Problem description:
Every entry has to be restated word for word.

##############################

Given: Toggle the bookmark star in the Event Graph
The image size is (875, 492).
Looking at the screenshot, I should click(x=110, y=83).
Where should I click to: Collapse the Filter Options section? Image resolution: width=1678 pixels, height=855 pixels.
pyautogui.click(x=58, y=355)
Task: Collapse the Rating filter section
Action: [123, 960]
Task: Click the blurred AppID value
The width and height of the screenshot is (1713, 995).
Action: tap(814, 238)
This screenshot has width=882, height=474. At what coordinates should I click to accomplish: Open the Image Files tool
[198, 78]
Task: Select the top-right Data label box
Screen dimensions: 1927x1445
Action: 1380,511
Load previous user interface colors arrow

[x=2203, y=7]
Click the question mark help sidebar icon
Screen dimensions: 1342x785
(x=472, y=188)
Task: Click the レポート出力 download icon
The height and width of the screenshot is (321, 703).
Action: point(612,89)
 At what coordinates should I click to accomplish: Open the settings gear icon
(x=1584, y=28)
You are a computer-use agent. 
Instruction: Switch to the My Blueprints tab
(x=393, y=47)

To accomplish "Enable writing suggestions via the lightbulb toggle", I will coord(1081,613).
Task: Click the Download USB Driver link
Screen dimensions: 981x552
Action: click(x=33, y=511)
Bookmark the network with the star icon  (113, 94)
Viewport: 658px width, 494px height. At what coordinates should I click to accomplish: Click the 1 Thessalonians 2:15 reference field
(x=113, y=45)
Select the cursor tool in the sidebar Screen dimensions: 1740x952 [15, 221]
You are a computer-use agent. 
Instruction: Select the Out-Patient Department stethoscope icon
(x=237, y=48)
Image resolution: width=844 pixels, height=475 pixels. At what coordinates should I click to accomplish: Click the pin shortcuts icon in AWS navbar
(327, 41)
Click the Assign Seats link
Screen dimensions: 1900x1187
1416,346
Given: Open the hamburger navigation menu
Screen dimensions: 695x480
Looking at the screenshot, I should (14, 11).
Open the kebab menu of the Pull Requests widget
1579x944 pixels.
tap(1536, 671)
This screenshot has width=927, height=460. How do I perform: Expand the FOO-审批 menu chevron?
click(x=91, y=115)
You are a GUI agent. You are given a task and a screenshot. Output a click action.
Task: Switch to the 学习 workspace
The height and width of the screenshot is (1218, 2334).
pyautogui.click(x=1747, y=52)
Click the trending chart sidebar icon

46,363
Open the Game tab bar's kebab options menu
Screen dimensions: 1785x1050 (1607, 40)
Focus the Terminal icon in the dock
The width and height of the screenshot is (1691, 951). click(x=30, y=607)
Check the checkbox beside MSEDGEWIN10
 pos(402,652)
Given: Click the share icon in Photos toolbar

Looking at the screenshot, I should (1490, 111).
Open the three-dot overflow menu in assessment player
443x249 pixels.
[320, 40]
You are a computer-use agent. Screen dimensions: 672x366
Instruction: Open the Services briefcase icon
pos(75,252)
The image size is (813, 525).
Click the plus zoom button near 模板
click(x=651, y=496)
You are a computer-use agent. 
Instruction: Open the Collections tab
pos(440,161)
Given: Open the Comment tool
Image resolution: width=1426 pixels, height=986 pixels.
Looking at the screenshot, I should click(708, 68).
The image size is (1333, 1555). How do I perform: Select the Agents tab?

##############################

Task response:
Given: Toggle the bookmark star in the Event Graph
The image size is (875, 492).
Looking at the screenshot, I should click(x=110, y=83).
Where should I click to: Collapse the Filter Options section? Image resolution: width=1678 pixels, height=855 pixels.
pyautogui.click(x=58, y=355)
Task: Collapse the Rating filter section
Action: [123, 960]
Task: Click the blurred AppID value
The width and height of the screenshot is (1713, 995).
Action: tap(814, 238)
This screenshot has width=882, height=474. At what coordinates should I click to accomplish: Open the Image Files tool
[198, 78]
Task: Select the top-right Data label box
Screen dimensions: 1927x1445
Action: 1380,511
Load previous user interface colors arrow

[x=2203, y=7]
Click the question mark help sidebar icon
Screen dimensions: 1342x785
(x=472, y=188)
Task: Click the レポート出力 download icon
The height and width of the screenshot is (321, 703).
Action: point(612,89)
 At what coordinates should I click to accomplish: Open the settings gear icon
(x=1584, y=28)
You are a computer-use agent. 
Instruction: Switch to the My Blueprints tab
(x=393, y=47)

To accomplish "Enable writing suggestions via the lightbulb toggle", I will coord(1081,613).
Task: Click the Download USB Driver link
Screen dimensions: 981x552
Action: click(x=33, y=511)
Bookmark the network with the star icon  (113, 94)
Viewport: 658px width, 494px height. At what coordinates should I click to accomplish: Click the 1 Thessalonians 2:15 reference field
(x=113, y=45)
Select the cursor tool in the sidebar Screen dimensions: 1740x952 [15, 221]
You are a computer-use agent. 
Instruction: Select the Out-Patient Department stethoscope icon
(x=237, y=48)
Image resolution: width=844 pixels, height=475 pixels. At what coordinates should I click to accomplish: Click the pin shortcuts icon in AWS navbar
(327, 41)
Click the Assign Seats link
Screen dimensions: 1900x1187
1416,346
Given: Open the hamburger navigation menu
Screen dimensions: 695x480
Looking at the screenshot, I should (14, 11).
Open the kebab menu of the Pull Requests widget
1579x944 pixels.
tap(1536, 671)
This screenshot has width=927, height=460. How do I perform: Expand the FOO-审批 menu chevron?
click(x=91, y=115)
You are a GUI agent. You are given a task and a screenshot. Output a click action.
Task: Switch to the 学习 workspace
The height and width of the screenshot is (1218, 2334).
pyautogui.click(x=1747, y=52)
Click the trending chart sidebar icon

46,363
Open the Game tab bar's kebab options menu
Screen dimensions: 1785x1050 (1607, 40)
Focus the Terminal icon in the dock
The width and height of the screenshot is (1691, 951). click(x=30, y=607)
Check the checkbox beside MSEDGEWIN10
 pos(402,652)
Given: Click the share icon in Photos toolbar

Looking at the screenshot, I should (1490, 111).
Open the three-dot overflow menu in assessment player
443x249 pixels.
[320, 40]
You are a computer-use agent. Screen dimensions: 672x366
Instruction: Open the Services briefcase icon
pos(75,252)
The image size is (813, 525).
Click the plus zoom button near 模板
click(x=651, y=496)
You are a computer-use agent. 
Instruction: Open the Collections tab
pos(440,161)
Given: Open the Comment tool
Image resolution: width=1426 pixels, height=986 pixels.
Looking at the screenshot, I should click(708, 68).
The image size is (1333, 1555). How do I perform: Select the Agents tab?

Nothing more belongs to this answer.